- Weakening outlook for economy, export growth point to a cut
- Dovish Fed may spur central bank to stem inflows, Goldman says
Taiwan is seen cutting its benchmark interest rate for the fourth consecutive quarter at a policy board meeting this week amid fresh export uncertainty brought by Britain’s vote to exit the European Union and a weaker economic growth outlook.
Twenty-three of 26 economists in a Bloomberg survey taken June 22-27 predicted another benchmark rate cut when the board of the Central Bank of the Republic of China (Taiwan) meets June 30.
The monetary authority has lowered its policy rate at every meeting since September 2015 to the current 1.5 percent, from 1.875 percent, amid waning demand for the island’s exports. Shipments have contracted year on year every month since February 2015.
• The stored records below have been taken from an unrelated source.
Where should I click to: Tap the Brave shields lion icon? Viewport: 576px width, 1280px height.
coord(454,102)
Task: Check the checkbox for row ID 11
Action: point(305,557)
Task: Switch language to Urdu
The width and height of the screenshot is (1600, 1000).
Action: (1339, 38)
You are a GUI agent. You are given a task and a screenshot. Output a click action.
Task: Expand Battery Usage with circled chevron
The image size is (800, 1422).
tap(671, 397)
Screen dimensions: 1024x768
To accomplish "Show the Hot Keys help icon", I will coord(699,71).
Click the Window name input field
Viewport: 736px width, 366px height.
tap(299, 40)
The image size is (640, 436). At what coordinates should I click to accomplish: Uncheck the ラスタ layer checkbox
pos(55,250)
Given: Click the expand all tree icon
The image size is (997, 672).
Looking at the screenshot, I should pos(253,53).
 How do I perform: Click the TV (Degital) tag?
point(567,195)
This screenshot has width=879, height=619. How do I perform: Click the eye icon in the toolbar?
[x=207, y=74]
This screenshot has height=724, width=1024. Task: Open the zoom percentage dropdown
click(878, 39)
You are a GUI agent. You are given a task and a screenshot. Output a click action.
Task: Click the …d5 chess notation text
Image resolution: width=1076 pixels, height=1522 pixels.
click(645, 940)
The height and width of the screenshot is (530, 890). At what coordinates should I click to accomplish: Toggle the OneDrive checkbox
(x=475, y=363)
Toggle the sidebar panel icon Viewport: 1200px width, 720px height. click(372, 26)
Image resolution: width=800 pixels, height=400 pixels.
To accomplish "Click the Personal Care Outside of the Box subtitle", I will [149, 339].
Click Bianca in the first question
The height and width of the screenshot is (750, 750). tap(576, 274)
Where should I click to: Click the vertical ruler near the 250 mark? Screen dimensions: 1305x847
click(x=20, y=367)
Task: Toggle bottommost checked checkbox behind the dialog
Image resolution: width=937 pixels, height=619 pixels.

As a result, the government was forced in May to slash its 2016 gross domestic product growth forecast to 1.06 percent from 1.47 percent. Overseas demand for Taiwan’s goods accounts for about two-thirds of GDP.
Following Brexit, “the negative impact from a tougher growth prospect of the global economy will likely be material” for Taiwan, Bank of America Merrill Lynch said in a recent note. Risk-off sentiment worldwide and a potential strengthening of the U.S. dollar “could result in capital outflows from the financial markets, in turn harming investment demand and business sentiment.” The firm sees GDP growth of just 0.8 percent for 2016 and a 12.5 basis point rate cut at each of the three remaining board meetings this year.
On the other hand, Taiwan’s central bank may also see a need to cut rates to stem inflows, according to analysts from firms including Goldman Sachs Group Inc., with the Federal Reserve’s dovish stance suggesting funds may head for markets such as Taiwan. That could push up the local currency at a time when demand for Taiwan’s goods is falling.
Global investors have bought a net $5.72 billion of Taiwan equities so far this year, contributing to a 1.6 percent gain for the Taiwan dollar, ahead of the South Korean won and the Chinese yuan, which have depreciated.
Central bank governor Perng Fai-nan said in March that monetary policy was already loose and that further decreases, even if they may not be effective at boosting investment, could be used to curb inflows. Stemming potential investment purchases of the Taiwan dollar could damp currency appreciation and aid export competitiveness.
The central bank said in a June 24 statement Taiwan would experience limited fallout from the U.K. vote. Trade could be affected “in the long run” if the EU economy is hurt by Brexit. The authority pledged to maintain financial stability and order in the foreign exchange market in the event of local dollar volatility, without giving specifics.
“The prospect of economic recovery this year was already very weak,” said Angela Hsieh, an economist at Barclays Plc, who sees policy makers cutting the main rate by 12.5 basis points. “Brexit will probably mean Taiwan’s economy won’t be able to grow more than 1 percent this year.”